Saved data entries:
===============

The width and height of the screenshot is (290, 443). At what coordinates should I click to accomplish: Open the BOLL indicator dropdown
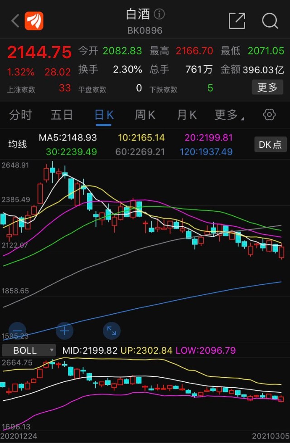pyautogui.click(x=29, y=351)
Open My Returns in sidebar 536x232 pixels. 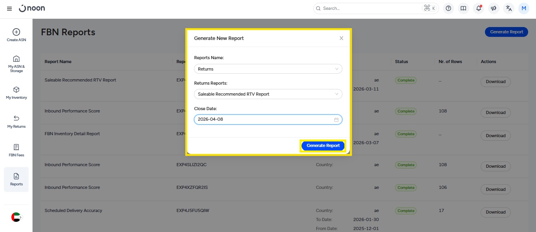pyautogui.click(x=16, y=121)
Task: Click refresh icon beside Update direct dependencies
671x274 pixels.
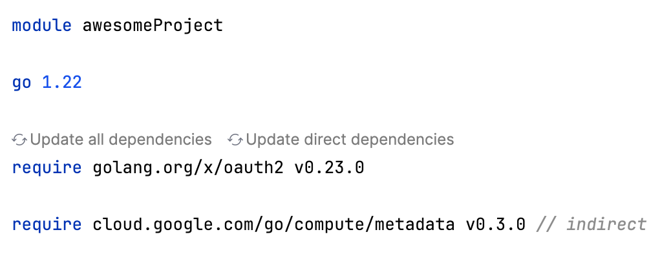Action: click(x=235, y=140)
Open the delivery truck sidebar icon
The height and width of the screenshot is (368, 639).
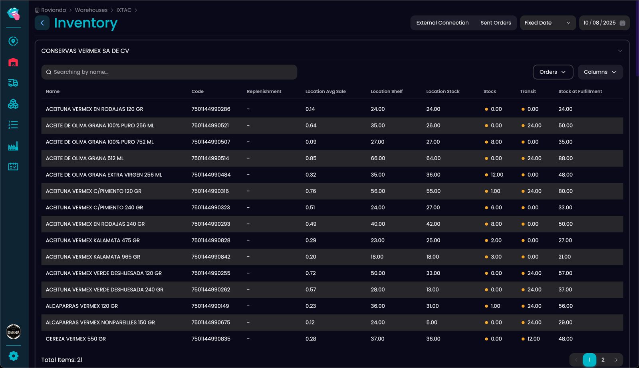[13, 83]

===============

### EXERCISE OBJECTIVE
Starting from the line containing "671x274 pixels.", repeat each line exactly through the end of the entries, including the last, while leaving pictures out.

### EXERCISE RESPONSE
671x274 pixels.
Action: click(x=235, y=140)
Open the delivery truck sidebar icon
The height and width of the screenshot is (368, 639).
[13, 83]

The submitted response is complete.